His taxi was stopped in front of the biggest apartment complex on the block. The blinkers were on, but the drivers of passing cars would still stick their heads out the windows and honk or shout as they drove by. The taxi driver ignored them: he squinted into the sunlight that reflected off the building’s glass door, blinked his eyes a few times and then rubbed them with his palms. He tilted his head to the right and his neck cracked loudly. It was eleven o’clock, Monday. There were two saran wrapped bologna sandwiches underneath the passenger seat, two diet cokes sitting unopened in the cup holder. A group of teenage girls walked past his window; they wore denim shorts and carried shopping bags with names like Gap and Coach, which he recognized. One of them was eating a strawberry ice cream cone. Three cyclists with matching green sweatbands and track jackets baring their last names swerved around his taxi into the street, prompting move-it’s and get outta the road’s from the other cars. Couples jogged with their iPod shuffles fastened around their arms; a young woman pushed a stroller down the sidewalk and cut in front of the old woman who carried a single plastic bag of groceries; groups of leather-briefcase-holding men and women hopped into taxis together. He waited.

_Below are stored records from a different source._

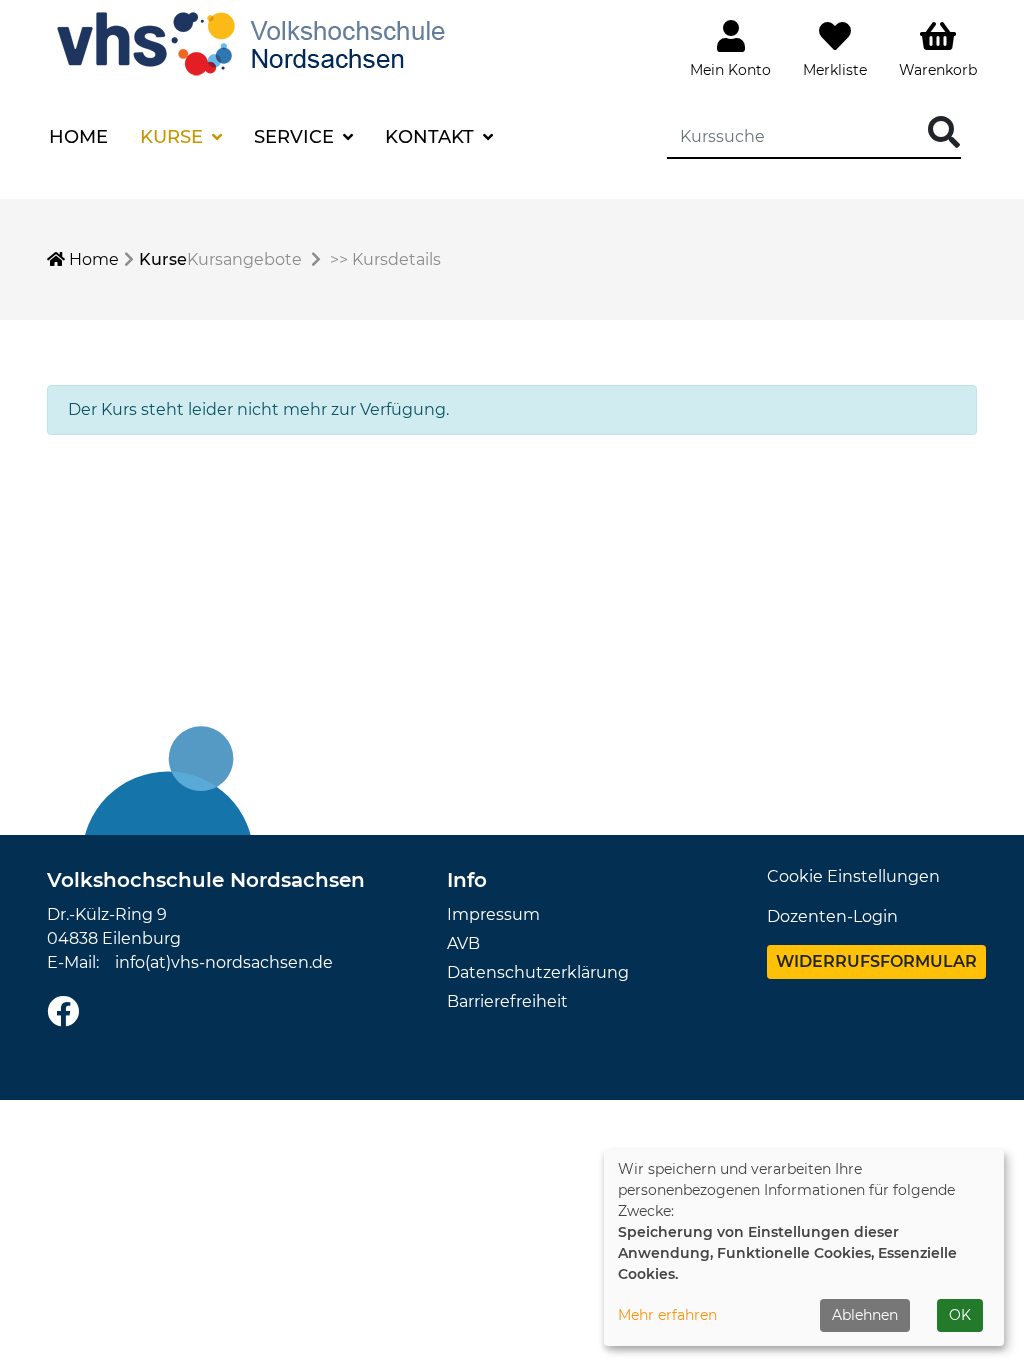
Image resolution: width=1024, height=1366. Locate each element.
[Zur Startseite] (256, 41)
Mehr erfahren (667, 1315)
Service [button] (296, 137)
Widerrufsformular (876, 961)
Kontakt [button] (432, 137)
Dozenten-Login (832, 916)
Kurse (163, 259)
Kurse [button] (174, 137)
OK (960, 1315)
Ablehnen (865, 1315)
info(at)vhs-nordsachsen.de (224, 962)
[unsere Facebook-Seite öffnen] (63, 1012)
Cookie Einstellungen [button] (853, 876)
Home (78, 137)
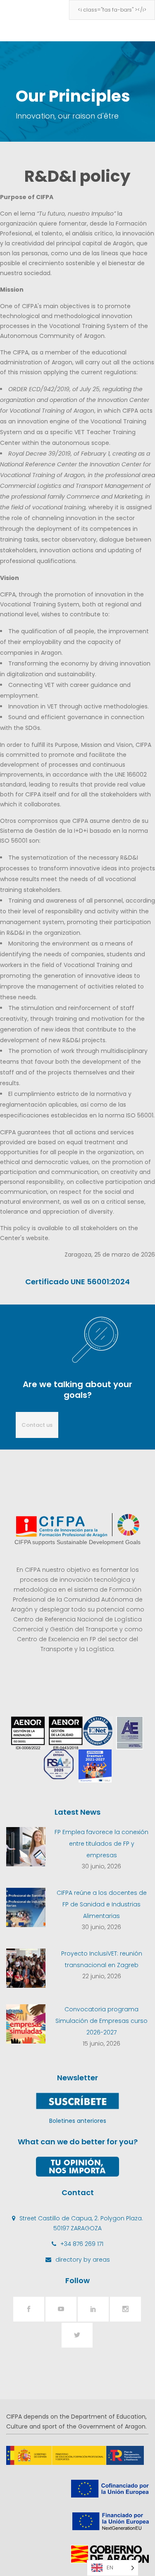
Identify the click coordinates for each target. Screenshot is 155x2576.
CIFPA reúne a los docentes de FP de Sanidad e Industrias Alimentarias (102, 1904)
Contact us (36, 1425)
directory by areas (82, 2259)
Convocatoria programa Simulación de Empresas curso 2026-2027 (101, 2021)
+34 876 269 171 (81, 2244)
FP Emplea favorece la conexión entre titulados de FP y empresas (101, 1843)
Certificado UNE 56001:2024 (77, 1281)
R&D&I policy (77, 176)
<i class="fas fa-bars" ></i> (112, 9)
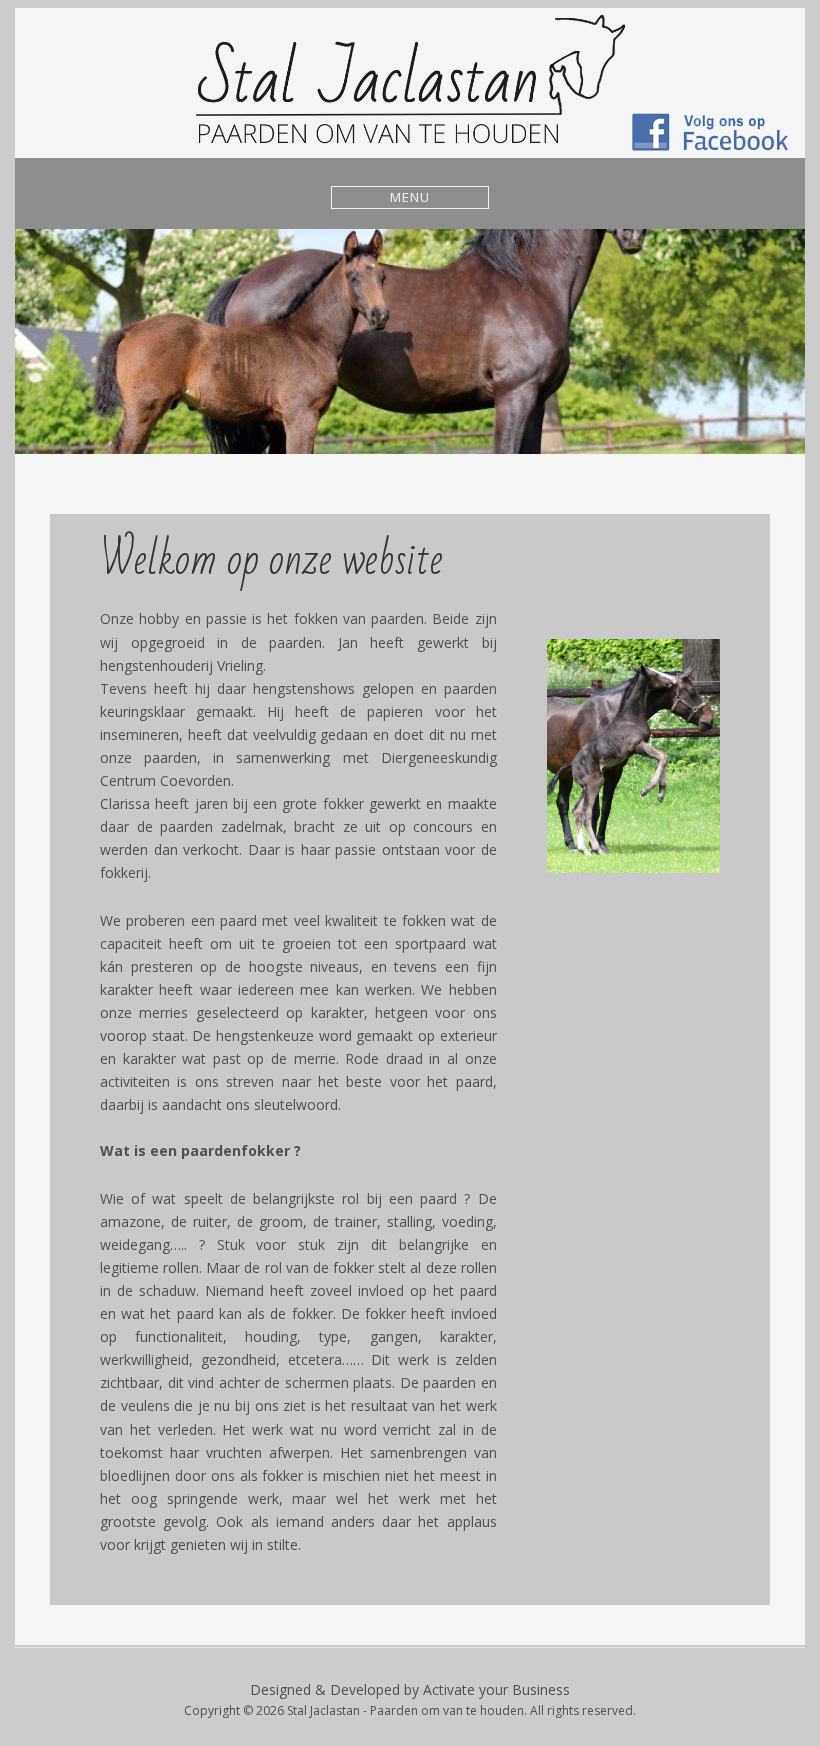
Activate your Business (496, 1689)
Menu (410, 197)
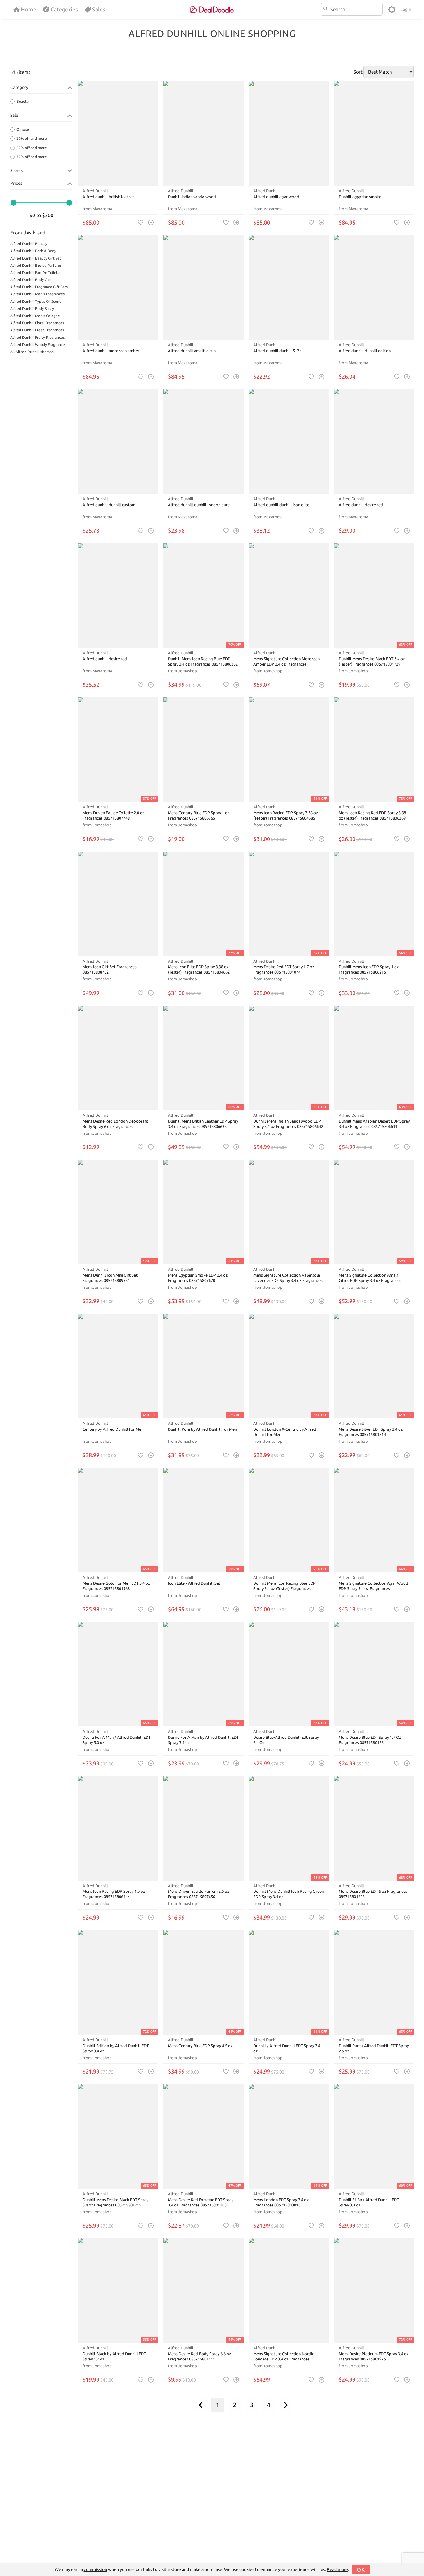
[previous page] (200, 2405)
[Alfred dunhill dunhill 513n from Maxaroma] (289, 287)
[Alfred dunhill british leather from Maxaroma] (118, 133)
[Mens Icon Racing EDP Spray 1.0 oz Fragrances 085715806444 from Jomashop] (118, 1828)
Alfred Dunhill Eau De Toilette (35, 272)
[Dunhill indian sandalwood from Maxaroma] (203, 133)
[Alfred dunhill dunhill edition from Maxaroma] (374, 287)
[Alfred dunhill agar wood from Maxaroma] (289, 133)
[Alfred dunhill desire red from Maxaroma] (374, 441)
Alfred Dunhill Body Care (31, 280)
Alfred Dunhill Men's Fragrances (37, 294)
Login (405, 9)
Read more (337, 2569)
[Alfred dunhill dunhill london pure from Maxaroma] (203, 441)
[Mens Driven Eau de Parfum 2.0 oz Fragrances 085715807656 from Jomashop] (203, 1828)
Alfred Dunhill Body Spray (32, 309)
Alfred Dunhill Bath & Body (33, 251)
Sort (358, 72)
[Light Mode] (391, 9)
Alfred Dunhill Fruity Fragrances (37, 337)
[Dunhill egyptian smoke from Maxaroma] (374, 133)
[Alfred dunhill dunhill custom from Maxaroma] (118, 441)
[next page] (286, 2405)
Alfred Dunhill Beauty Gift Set (35, 258)
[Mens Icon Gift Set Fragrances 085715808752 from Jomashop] (118, 904)
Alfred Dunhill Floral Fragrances (37, 323)
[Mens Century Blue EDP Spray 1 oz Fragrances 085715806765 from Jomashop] (203, 749)
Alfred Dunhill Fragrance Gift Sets (39, 287)
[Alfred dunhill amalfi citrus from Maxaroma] (203, 287)
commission (95, 2569)
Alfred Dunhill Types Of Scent (35, 301)
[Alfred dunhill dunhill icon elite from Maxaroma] (289, 441)
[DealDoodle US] (212, 9)
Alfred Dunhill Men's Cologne (35, 316)
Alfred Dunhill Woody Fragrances (38, 345)
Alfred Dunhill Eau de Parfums (35, 265)
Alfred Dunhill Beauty (28, 244)
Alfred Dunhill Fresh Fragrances (37, 330)
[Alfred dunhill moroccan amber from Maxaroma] (118, 287)
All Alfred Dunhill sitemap (32, 352)
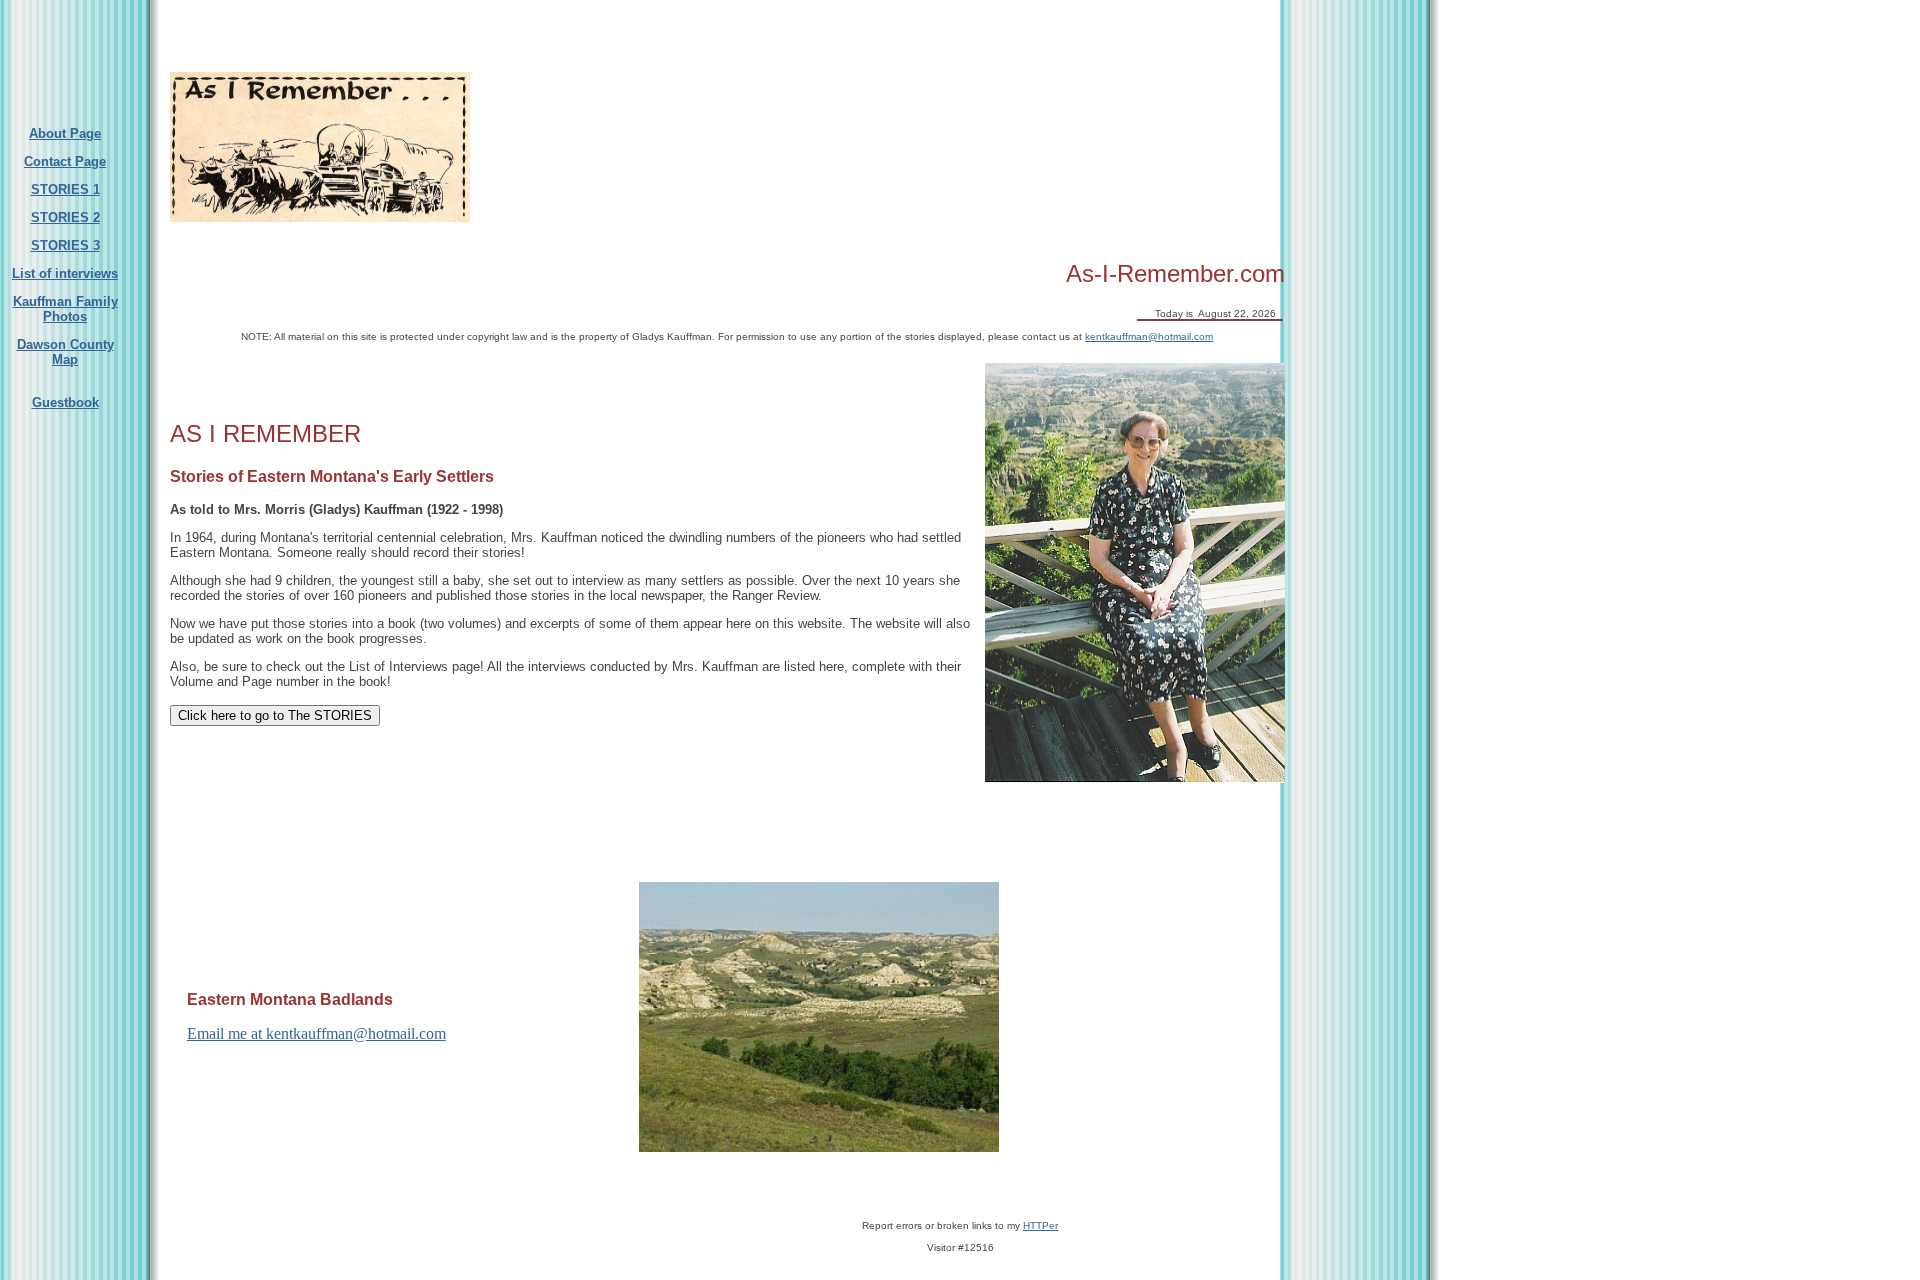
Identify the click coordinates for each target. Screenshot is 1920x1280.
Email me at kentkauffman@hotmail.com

The doorman at the apartment complex pulled the door open for a young woman who was walking stiffly and wheeling two large white suitcases behind her. She wore an unzipped jacket that looked too warm for the early summer weather and a pair of gray slacks with high-heeled shoes. Their eyes met for a second and he scrambled out of the cab to grab both her suitcases.
“Hello,” he said to her. She smiled slightly and said hello back. Then he asked her where she was going, but she couldn’t understand him. He turned the radio off and repeated himself, slowly, pausing in between each word.
“Where are you going?”
“Franklin Park, 1451 Elder Lane, please,” she answered, but it sounded like she was speaking a language he had never heard before.
So he turned around to face her. She had her right hand thrown protectively across a leather purse that sat in the seat next to her and was fumbling with her left hand to align a pair of expensive sunglasses on her face.
“Excuse me?”
She made a small noise, but didn’t repeat herself. Instead, she handed him the address on a scrap of legal paper, withdrawing her soft-skin quickly when his hand brushed against hers. She didn’t look at him again: she cast her covered eyes outside the window where the morning sky made silhouettes of the tall buildings.
He turned the scrap of paper over in his hand and read the address slowly, contemplating the expressways that would take him out of the city. He adjusted the mirrors, paused for a second as he stared at the business suits on their way to meetings or lunch or golf games, and he pulled his car out into traffic.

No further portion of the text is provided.